Flaws: Botswana earns more revenue from the customs union than from diamonds.
In a recent commentary about tax proposals for the 2015 South African budget, accounting firm PwC slammed the revenue-sharing formula agreed to by the Southern African Customs Union (Sacu), arguing that “a more equitable sharing of the customs revenue pool would see South Africa entitled to at least 80% of the pool. The cost to South Africa is therefore at least R30-billion.”
An accountant’s view
The 105-year-old customs union agreement between South Africa and the neighbouring states of Botswana, Lesotho, Namibia and Swaziland (BLNS) distributes revenue collected on import duties and excise based on a number of criteria. The import duty revenue is collected on all imports coming into the customs union from outside.
Excise duties are distributed by country based on the share of the gross domestic product of the countries involved. The excise revenue goes mostly to South Africa, which is by far the largest economy, but import duties are the problem, being distributed based on a formula that calculates each country’s portion based on its share of intra-Sacu imports.
This results in the bulk of the revenues going to the BLNS countries because they export almost nothing to South Africa and import almost everything from South Africa. In 2014, South Africa exported R132-billion to the four countries, but imported only R28-billion. So the R104-billion surplus formed the basis for what is, in effect, a massive export subsidy to the BLNS.

- _Given records_:

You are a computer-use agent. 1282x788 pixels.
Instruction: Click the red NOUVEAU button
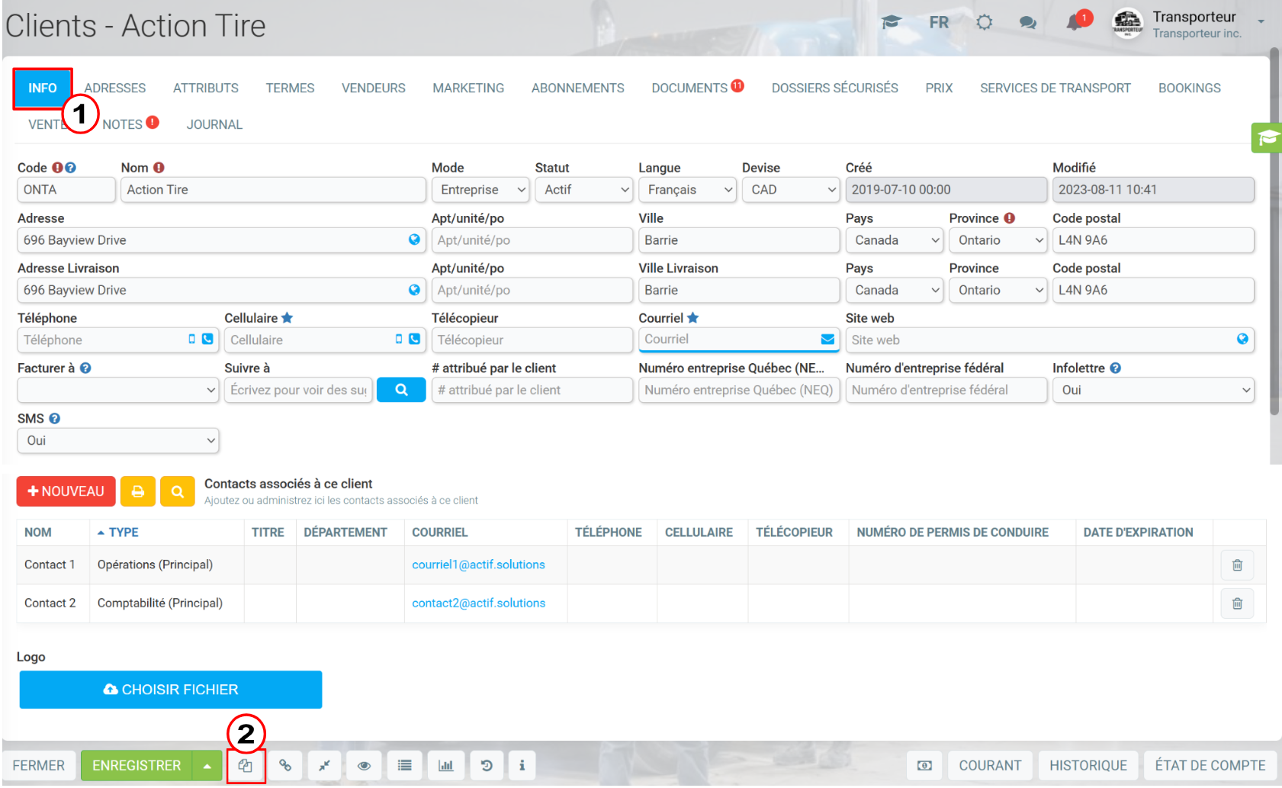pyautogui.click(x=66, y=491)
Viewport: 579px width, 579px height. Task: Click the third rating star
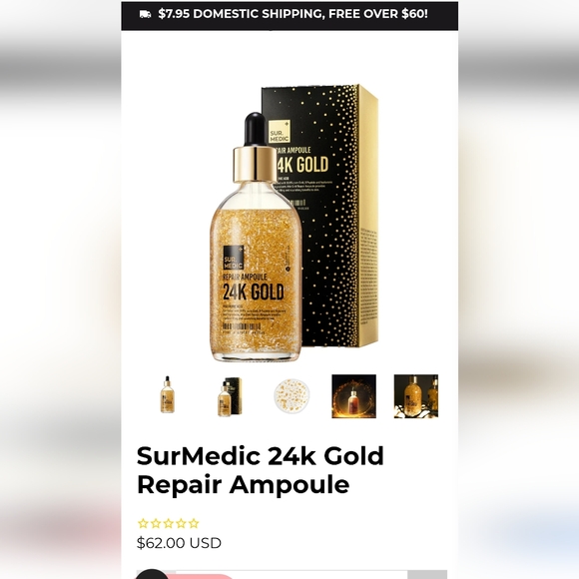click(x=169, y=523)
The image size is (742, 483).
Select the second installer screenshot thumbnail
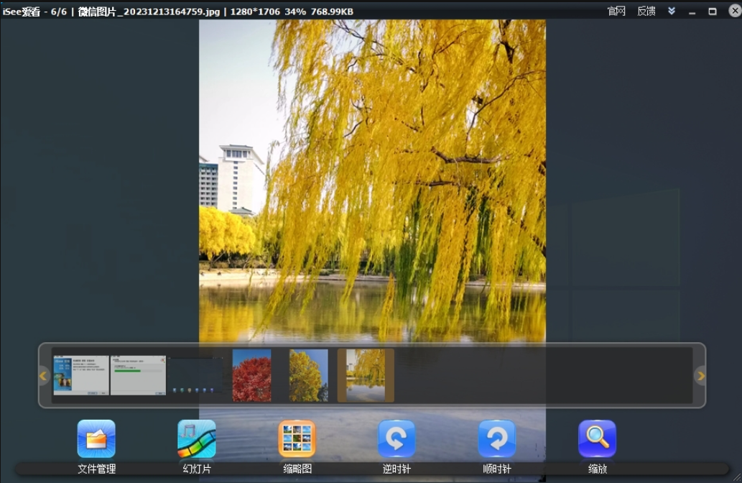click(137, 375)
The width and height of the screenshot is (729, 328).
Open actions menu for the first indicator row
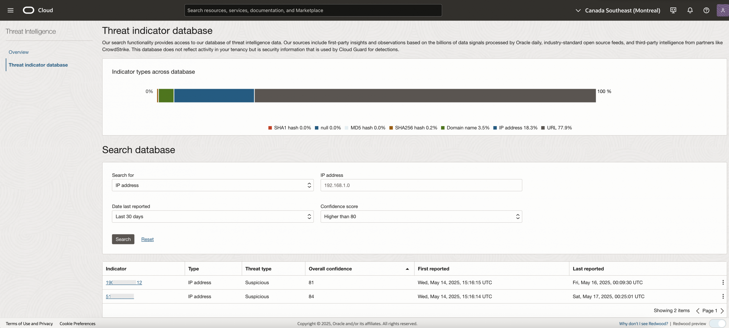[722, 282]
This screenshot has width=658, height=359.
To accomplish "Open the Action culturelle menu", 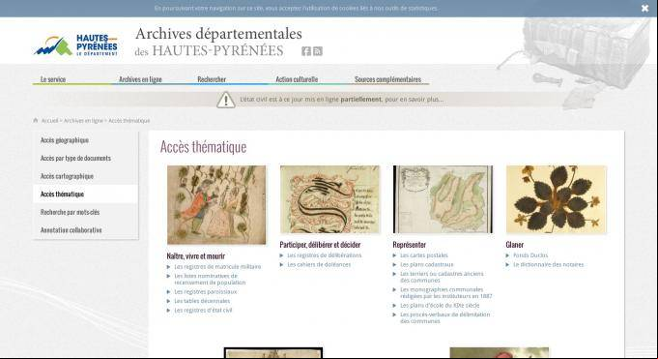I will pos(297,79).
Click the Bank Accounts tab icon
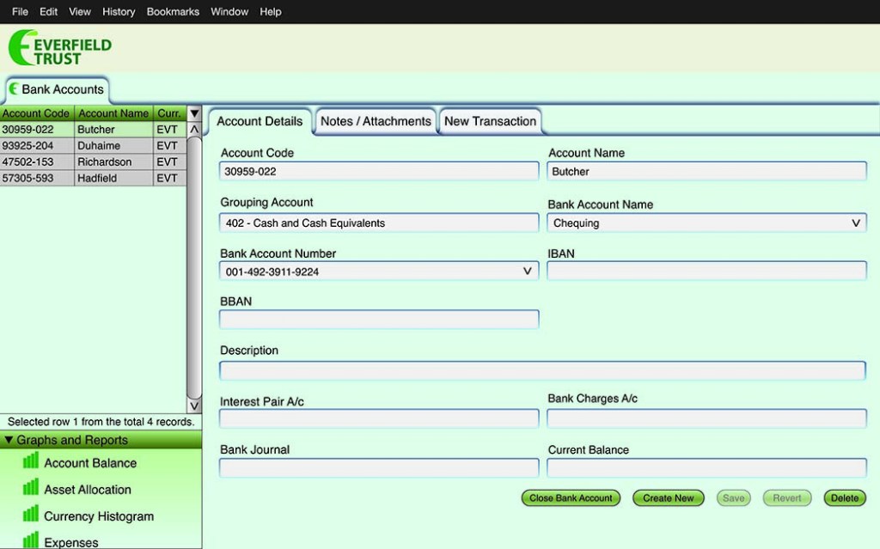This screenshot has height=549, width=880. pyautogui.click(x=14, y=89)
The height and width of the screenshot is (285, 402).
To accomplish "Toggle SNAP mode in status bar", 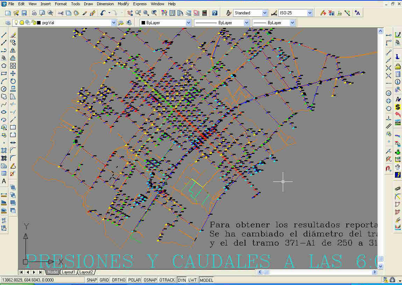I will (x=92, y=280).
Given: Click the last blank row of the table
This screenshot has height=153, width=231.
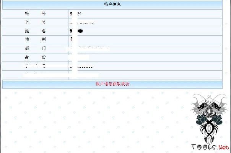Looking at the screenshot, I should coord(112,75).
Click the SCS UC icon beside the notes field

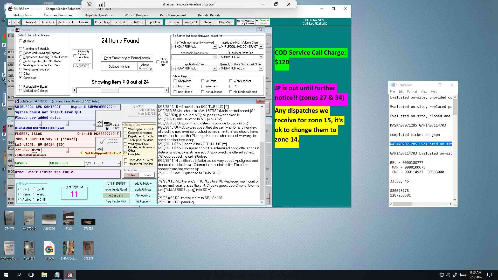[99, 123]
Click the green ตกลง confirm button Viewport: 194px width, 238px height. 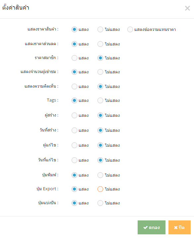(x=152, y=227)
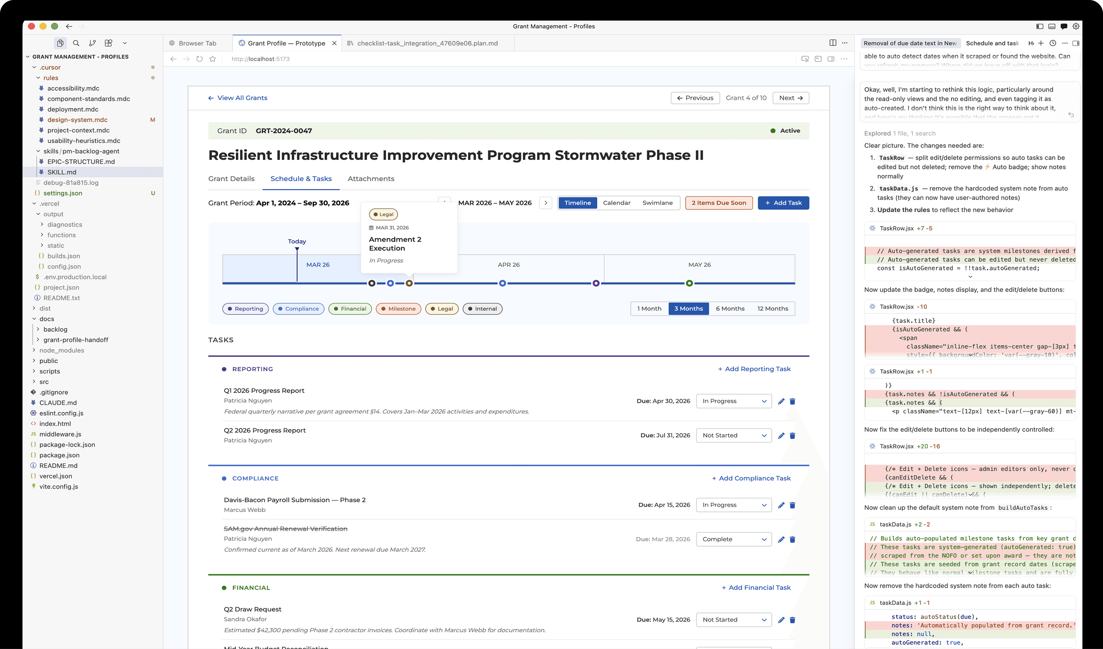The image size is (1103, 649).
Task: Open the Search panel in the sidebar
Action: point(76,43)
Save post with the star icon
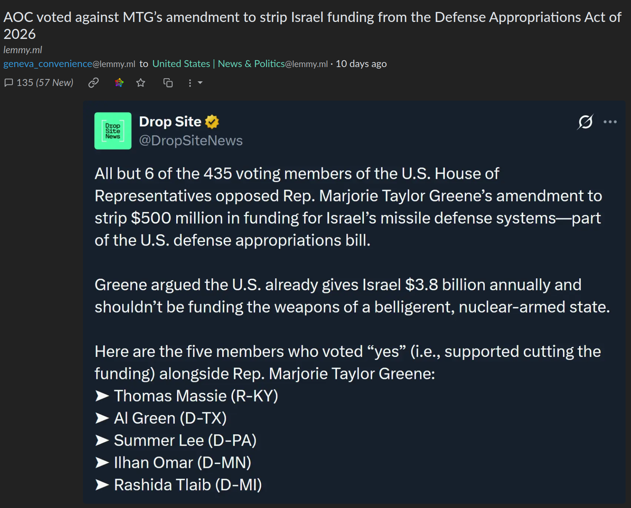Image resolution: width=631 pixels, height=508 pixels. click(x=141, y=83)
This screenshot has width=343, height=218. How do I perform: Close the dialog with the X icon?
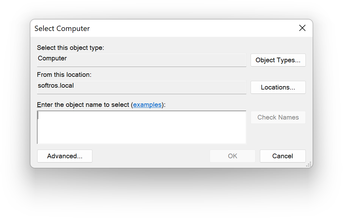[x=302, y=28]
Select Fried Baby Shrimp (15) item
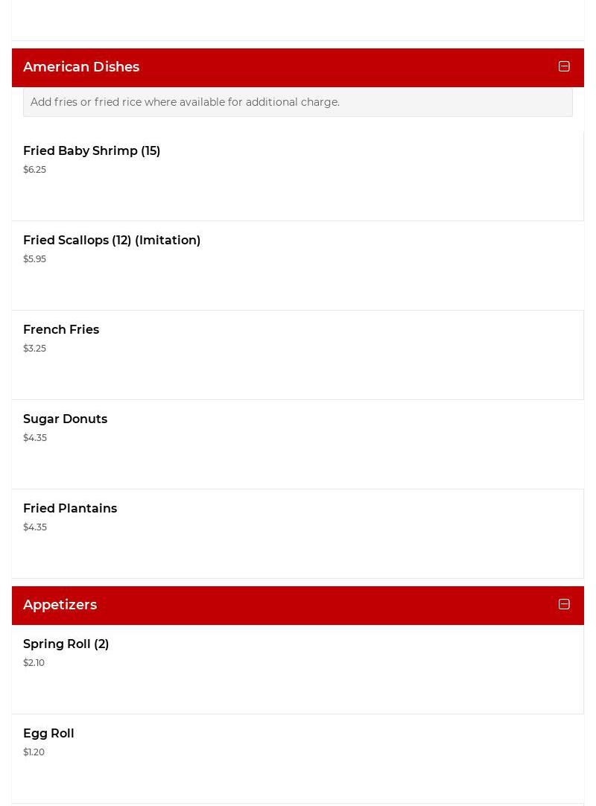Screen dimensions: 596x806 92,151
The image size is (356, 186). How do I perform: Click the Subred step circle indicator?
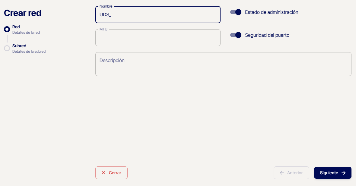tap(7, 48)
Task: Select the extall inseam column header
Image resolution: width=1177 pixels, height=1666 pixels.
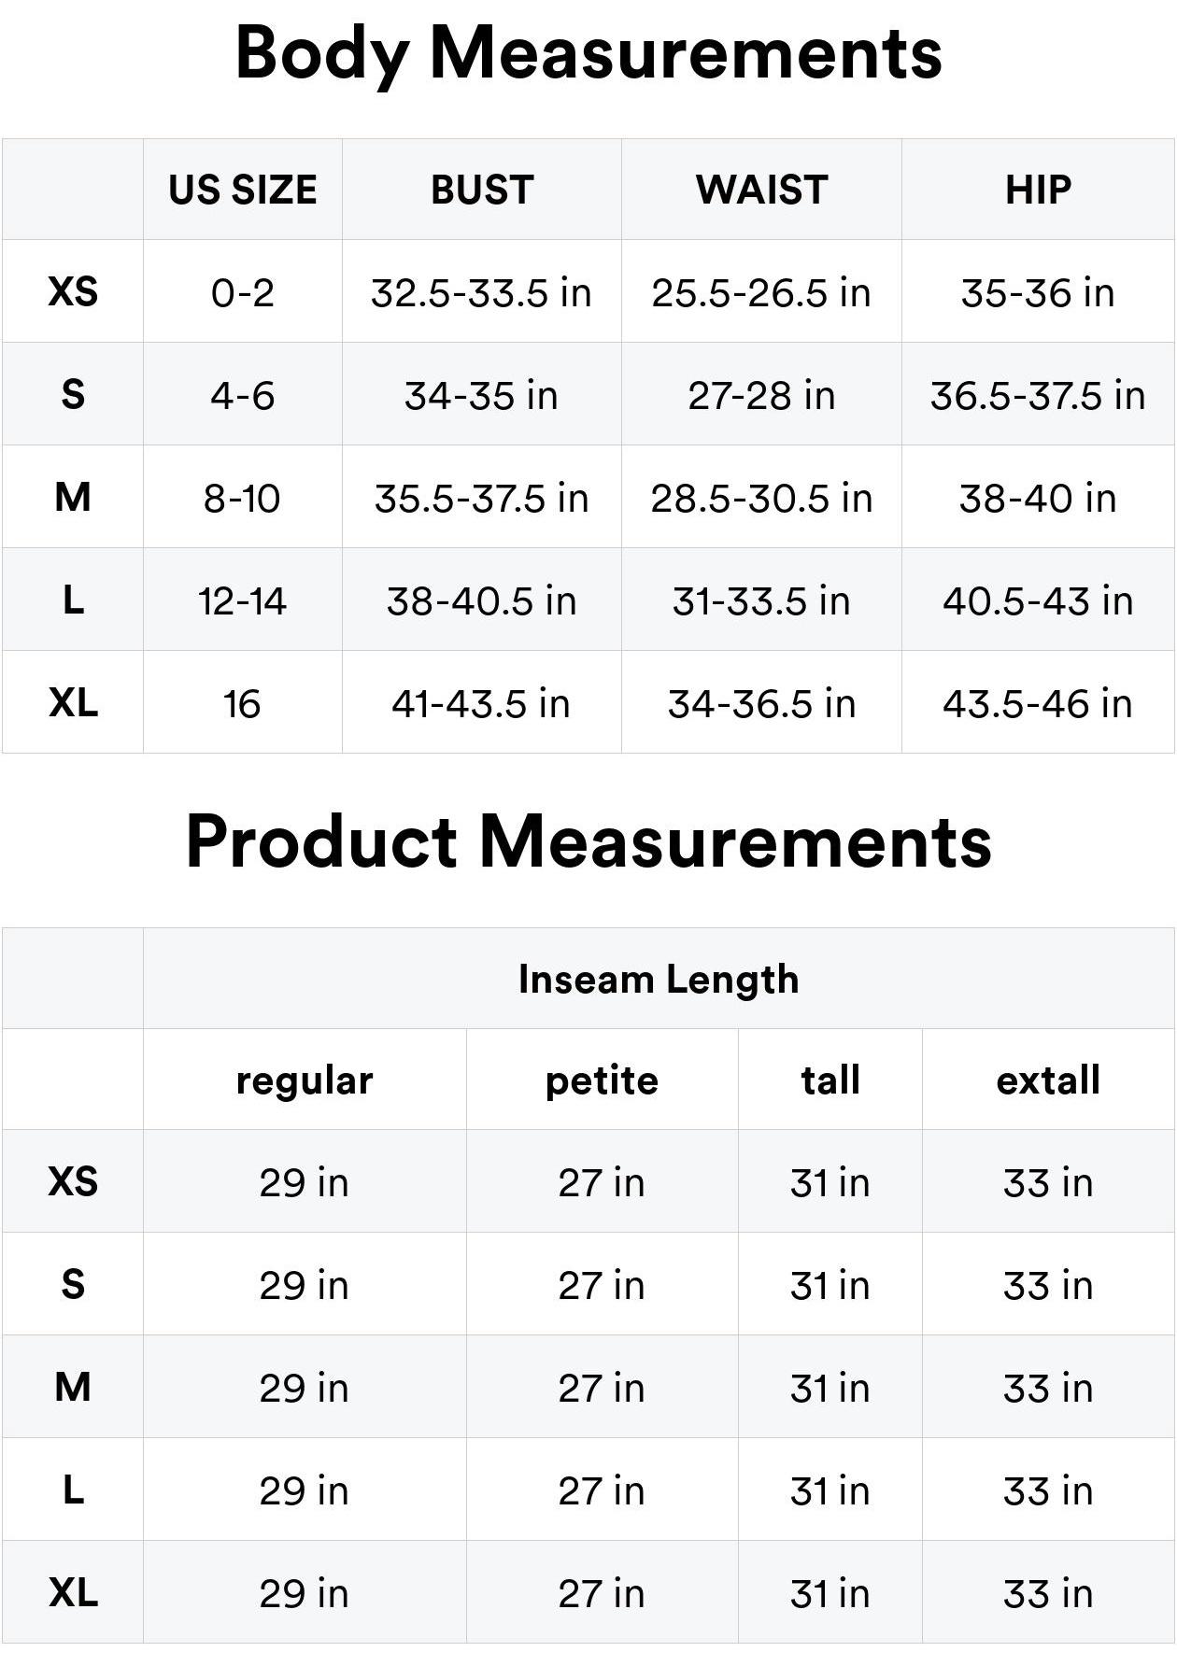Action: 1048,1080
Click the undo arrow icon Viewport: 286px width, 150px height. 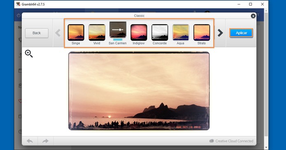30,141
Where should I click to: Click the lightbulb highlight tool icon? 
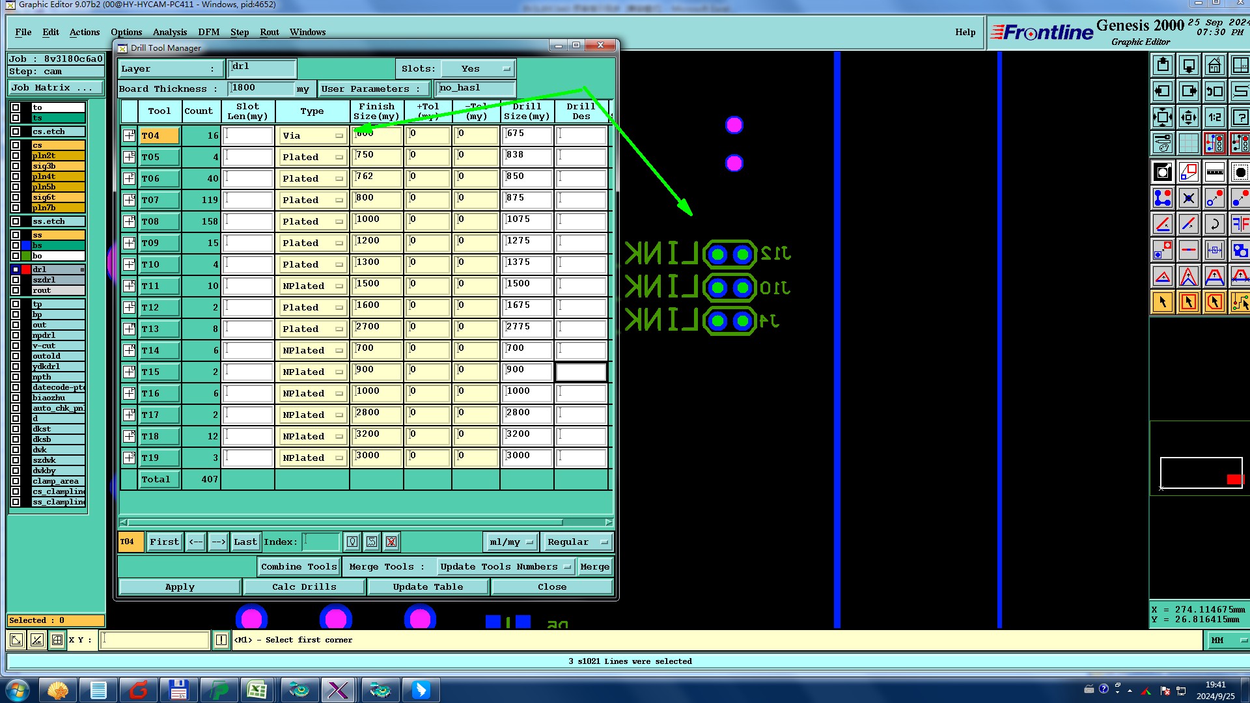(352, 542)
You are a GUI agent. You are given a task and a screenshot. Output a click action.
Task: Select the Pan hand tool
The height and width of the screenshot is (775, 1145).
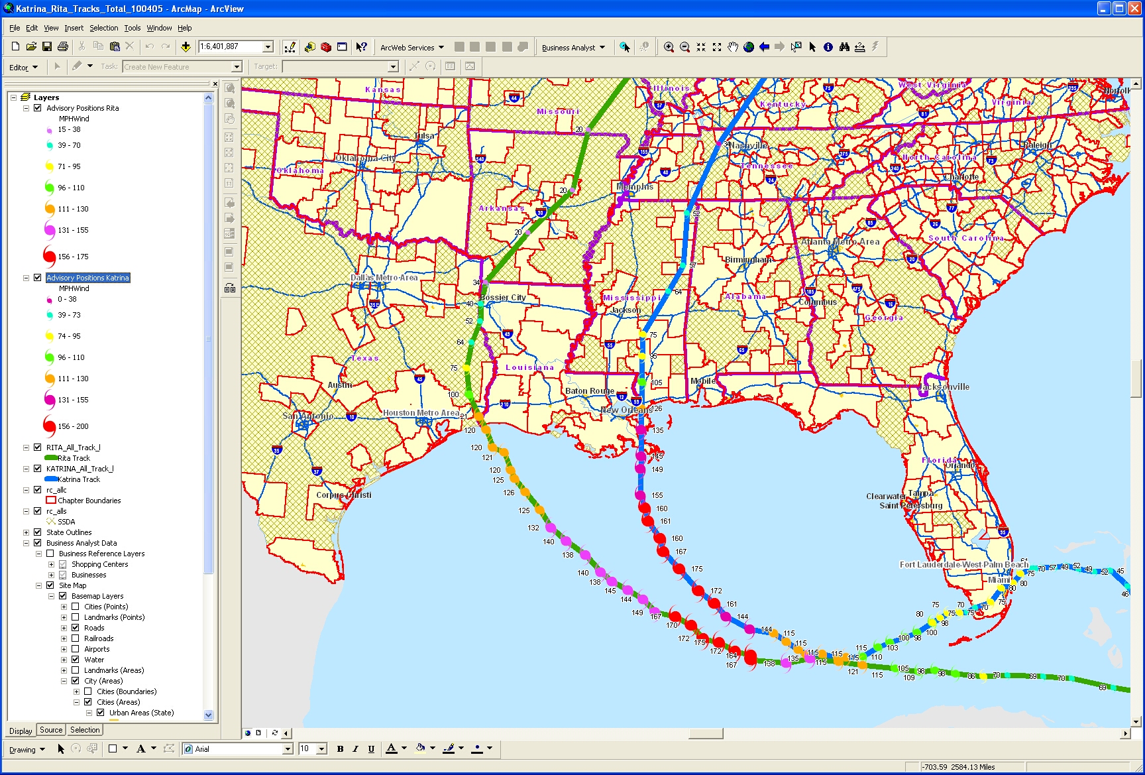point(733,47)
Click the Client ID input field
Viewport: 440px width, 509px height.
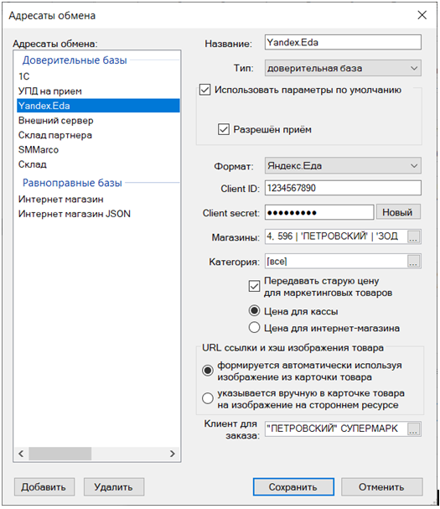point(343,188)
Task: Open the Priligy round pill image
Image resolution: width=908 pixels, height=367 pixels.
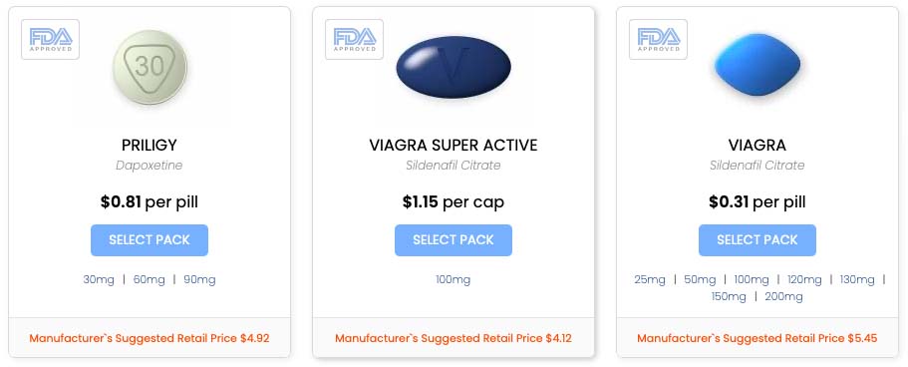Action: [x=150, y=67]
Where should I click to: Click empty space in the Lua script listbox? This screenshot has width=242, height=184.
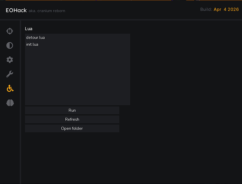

- _Task brief_: In the text on the Southern African Customs Union, what percentage of the customs revenue pool does PwC say South Africa should be entitled to at a minimum?

- _Task result_: At least 80%.